I don’t know if the LED bed did anything; from what I’ve gleaned from reading up on this stuff, one treatment is not enough to really prompt a change, and I certainly couldn’t imagine making room in my schedule or my bank account to go regularly. But dangene, LightStim, and everything related to these strange words are nestled in the increasingly popular cross section of beauty and health, creating a realm of people who care about looking good to a degree that they believe in a beauty that is more than skin-deep, though not in the way people mean when they talk about how good people are beautiful. It’s not enough to wear make-up to look as if your skin is perfect—better to have perfect skin even before you put makeup on it. Concealing seems to have lost out over revealing, or maybe it’s just that you’ve got to be flawless before you cover up in the first place. Even better is if the treatment is minimally invasive—gone are the days when a full facelift was the solution. In the world of wellness, you have to look good and feel good, and this trip into the light quite literally represents that.
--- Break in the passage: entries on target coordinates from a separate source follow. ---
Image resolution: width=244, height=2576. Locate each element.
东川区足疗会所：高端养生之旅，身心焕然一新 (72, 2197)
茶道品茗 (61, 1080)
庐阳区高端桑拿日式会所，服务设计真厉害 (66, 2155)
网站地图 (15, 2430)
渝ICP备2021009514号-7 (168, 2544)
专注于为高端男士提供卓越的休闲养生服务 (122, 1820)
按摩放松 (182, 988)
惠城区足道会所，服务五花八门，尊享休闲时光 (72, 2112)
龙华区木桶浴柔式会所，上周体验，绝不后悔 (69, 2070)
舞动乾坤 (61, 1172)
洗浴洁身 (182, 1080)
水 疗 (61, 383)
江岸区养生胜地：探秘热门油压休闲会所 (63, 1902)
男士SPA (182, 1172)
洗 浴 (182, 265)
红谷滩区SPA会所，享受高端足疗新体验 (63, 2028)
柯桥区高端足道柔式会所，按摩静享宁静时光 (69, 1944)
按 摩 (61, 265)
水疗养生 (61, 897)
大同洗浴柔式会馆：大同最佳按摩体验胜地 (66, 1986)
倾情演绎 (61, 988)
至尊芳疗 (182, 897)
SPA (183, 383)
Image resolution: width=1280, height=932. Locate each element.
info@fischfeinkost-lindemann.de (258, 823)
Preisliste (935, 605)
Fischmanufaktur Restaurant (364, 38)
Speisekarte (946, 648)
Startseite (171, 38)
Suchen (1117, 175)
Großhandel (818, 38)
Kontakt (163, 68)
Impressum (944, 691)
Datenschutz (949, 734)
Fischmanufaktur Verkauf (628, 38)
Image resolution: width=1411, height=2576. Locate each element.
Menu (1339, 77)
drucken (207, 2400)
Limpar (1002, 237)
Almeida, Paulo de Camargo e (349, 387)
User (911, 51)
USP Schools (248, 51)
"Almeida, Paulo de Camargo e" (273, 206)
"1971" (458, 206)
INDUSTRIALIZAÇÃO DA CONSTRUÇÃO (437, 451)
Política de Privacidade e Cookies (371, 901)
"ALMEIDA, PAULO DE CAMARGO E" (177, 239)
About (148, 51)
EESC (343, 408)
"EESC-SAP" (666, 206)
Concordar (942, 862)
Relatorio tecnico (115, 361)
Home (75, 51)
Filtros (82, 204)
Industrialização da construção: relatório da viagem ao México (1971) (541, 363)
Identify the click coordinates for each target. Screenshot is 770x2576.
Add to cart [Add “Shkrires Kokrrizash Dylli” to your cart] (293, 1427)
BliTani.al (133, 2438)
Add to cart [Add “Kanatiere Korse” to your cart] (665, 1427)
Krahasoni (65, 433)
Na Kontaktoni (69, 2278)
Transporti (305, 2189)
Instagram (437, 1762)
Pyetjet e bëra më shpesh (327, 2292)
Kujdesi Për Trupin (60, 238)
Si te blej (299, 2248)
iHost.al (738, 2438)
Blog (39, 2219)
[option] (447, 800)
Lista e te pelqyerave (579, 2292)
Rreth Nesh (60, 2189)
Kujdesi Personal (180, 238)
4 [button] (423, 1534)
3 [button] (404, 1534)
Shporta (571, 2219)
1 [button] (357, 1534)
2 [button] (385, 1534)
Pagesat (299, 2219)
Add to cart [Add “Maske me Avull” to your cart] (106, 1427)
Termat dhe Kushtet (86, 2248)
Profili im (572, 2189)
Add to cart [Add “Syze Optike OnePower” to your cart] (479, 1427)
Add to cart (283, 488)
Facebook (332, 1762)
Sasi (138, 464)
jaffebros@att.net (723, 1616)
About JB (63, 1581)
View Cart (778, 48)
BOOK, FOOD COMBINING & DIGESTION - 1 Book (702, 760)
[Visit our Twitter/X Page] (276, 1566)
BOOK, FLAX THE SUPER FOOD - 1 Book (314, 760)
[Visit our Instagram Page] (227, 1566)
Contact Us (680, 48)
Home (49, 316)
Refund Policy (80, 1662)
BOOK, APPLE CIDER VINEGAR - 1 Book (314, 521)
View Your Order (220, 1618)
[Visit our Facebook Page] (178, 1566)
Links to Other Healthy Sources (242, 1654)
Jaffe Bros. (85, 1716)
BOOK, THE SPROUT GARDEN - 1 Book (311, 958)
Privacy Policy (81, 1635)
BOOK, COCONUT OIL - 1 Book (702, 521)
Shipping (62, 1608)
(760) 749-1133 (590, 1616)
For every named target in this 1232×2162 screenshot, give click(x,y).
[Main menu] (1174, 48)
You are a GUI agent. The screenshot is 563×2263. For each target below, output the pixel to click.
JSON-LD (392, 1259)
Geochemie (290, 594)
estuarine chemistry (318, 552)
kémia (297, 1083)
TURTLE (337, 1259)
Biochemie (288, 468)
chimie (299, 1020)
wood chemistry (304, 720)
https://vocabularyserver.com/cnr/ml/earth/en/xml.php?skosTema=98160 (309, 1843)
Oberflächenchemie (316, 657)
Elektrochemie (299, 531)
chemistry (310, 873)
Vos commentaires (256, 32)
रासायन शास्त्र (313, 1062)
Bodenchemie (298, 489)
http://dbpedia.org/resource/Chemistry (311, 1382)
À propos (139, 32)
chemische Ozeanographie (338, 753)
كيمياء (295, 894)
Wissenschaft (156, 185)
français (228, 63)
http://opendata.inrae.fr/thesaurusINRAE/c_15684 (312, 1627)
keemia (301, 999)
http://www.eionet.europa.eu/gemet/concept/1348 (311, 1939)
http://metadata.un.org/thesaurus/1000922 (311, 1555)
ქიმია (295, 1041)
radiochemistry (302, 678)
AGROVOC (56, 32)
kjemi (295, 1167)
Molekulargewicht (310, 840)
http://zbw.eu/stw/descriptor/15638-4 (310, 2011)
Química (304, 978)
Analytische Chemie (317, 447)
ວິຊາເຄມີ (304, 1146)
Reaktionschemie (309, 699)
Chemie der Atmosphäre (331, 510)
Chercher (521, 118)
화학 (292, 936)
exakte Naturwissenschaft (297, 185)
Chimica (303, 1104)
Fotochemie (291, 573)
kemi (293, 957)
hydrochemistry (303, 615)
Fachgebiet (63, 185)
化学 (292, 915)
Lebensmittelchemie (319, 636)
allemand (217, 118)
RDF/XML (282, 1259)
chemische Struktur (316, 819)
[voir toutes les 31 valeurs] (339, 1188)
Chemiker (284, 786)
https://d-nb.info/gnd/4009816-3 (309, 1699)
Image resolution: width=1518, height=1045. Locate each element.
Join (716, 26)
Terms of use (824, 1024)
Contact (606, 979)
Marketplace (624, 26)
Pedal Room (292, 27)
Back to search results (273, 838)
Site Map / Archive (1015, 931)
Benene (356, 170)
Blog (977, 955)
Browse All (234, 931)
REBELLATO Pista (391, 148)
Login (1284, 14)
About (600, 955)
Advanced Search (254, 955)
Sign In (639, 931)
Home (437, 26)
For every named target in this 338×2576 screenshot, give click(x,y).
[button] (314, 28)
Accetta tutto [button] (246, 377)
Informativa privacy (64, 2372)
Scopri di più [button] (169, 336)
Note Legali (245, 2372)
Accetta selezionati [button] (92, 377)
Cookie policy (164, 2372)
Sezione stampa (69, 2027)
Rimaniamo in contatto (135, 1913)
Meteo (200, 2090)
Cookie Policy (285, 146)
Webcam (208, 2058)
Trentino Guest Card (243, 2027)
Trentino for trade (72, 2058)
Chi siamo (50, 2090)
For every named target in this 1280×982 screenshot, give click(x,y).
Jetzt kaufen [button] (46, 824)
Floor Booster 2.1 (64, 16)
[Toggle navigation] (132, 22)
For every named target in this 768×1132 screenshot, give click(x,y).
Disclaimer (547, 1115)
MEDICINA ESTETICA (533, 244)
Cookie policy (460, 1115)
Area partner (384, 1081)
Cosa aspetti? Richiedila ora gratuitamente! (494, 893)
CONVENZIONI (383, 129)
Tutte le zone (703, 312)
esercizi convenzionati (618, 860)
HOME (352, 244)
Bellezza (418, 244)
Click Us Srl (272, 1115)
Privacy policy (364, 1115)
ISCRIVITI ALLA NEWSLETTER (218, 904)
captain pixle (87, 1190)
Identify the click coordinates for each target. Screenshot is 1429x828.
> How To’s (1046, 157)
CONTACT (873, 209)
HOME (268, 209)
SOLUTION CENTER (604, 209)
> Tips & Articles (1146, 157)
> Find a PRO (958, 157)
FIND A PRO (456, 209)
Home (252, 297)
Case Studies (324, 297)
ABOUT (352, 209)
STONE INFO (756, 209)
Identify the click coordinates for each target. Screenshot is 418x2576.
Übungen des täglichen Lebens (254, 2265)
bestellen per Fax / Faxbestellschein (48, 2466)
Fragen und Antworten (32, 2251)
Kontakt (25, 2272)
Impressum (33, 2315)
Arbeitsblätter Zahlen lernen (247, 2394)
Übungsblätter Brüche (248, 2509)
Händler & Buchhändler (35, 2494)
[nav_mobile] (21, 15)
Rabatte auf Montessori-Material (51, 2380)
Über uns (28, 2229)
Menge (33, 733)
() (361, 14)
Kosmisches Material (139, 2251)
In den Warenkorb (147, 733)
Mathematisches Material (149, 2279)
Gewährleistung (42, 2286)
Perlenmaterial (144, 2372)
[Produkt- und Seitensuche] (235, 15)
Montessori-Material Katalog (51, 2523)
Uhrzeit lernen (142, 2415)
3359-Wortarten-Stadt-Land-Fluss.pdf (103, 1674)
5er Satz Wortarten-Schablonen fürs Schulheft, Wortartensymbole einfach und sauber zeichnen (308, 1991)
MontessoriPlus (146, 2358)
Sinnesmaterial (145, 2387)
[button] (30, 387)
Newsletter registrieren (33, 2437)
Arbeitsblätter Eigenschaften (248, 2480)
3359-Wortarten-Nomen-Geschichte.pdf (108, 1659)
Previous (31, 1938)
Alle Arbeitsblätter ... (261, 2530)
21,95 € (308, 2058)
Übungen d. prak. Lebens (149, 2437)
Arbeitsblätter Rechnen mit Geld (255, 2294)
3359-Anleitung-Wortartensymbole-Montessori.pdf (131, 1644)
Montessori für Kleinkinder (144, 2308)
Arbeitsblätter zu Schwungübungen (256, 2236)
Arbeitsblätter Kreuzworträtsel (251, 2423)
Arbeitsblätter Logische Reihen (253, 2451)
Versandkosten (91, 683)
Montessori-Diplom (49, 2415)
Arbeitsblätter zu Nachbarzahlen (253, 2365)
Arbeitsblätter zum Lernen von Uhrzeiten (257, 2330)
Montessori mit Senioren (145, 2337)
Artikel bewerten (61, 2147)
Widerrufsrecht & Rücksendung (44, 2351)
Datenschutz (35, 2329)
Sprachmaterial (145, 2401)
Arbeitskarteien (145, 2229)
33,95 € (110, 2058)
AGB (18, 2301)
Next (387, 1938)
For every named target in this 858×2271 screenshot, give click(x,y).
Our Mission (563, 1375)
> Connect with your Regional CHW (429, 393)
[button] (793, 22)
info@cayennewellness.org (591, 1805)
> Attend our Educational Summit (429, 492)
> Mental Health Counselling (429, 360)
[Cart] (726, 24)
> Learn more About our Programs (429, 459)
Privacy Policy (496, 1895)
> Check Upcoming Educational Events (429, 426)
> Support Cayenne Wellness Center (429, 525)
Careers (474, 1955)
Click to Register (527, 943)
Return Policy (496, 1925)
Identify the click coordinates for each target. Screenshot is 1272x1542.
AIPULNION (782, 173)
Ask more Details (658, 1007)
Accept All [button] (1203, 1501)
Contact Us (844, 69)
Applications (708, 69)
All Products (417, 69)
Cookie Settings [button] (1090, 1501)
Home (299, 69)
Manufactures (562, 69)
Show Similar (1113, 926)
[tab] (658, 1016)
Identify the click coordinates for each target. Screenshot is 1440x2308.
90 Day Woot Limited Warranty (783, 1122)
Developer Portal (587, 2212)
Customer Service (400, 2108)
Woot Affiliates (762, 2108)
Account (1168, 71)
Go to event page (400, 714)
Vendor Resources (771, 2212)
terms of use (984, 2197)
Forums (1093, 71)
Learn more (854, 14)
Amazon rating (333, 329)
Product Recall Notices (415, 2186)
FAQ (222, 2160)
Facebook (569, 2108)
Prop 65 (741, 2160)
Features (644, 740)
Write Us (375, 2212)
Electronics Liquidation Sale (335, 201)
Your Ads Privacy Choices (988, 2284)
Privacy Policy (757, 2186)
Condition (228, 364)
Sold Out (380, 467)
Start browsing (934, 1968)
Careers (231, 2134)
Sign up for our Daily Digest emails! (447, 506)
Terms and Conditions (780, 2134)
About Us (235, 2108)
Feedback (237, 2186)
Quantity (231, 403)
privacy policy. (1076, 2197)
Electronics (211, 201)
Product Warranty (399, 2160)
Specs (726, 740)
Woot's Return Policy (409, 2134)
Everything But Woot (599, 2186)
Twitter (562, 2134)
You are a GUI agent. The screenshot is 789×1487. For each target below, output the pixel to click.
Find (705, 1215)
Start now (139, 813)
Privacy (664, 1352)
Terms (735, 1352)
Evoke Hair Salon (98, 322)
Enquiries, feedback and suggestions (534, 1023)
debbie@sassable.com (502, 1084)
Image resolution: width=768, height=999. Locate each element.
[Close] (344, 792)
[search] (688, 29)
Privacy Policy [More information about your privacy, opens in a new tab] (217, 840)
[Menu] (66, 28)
Soon after my time with the LightStim Professional LED Bed, I went over to my friend Frannie’s house. She’d just purchased the Neutrogena mask in a flurried fit of winter self care and eagerly put it on, immediately looking like a young Darth Vader.
I asked her this week what she thought about it.
“The fun things: it made your face feel a little bit hot and tight afterward, so you definitely felt like you were doing something to burn any invisible acne off. I would wear it while I did the dishes and sometimes it would make me a little bit cross-eyed afterward because your eyes color correct back from the pink, but it was definitely fun to wear and take scary selfies in.”
But her commitment to it didn’t last long. “I used it like 10 times and then forgot about it but was considering digging it out again,” she said.
And, relatedly: “Yesterday I did a Caudalie glycolic mask and it was great.”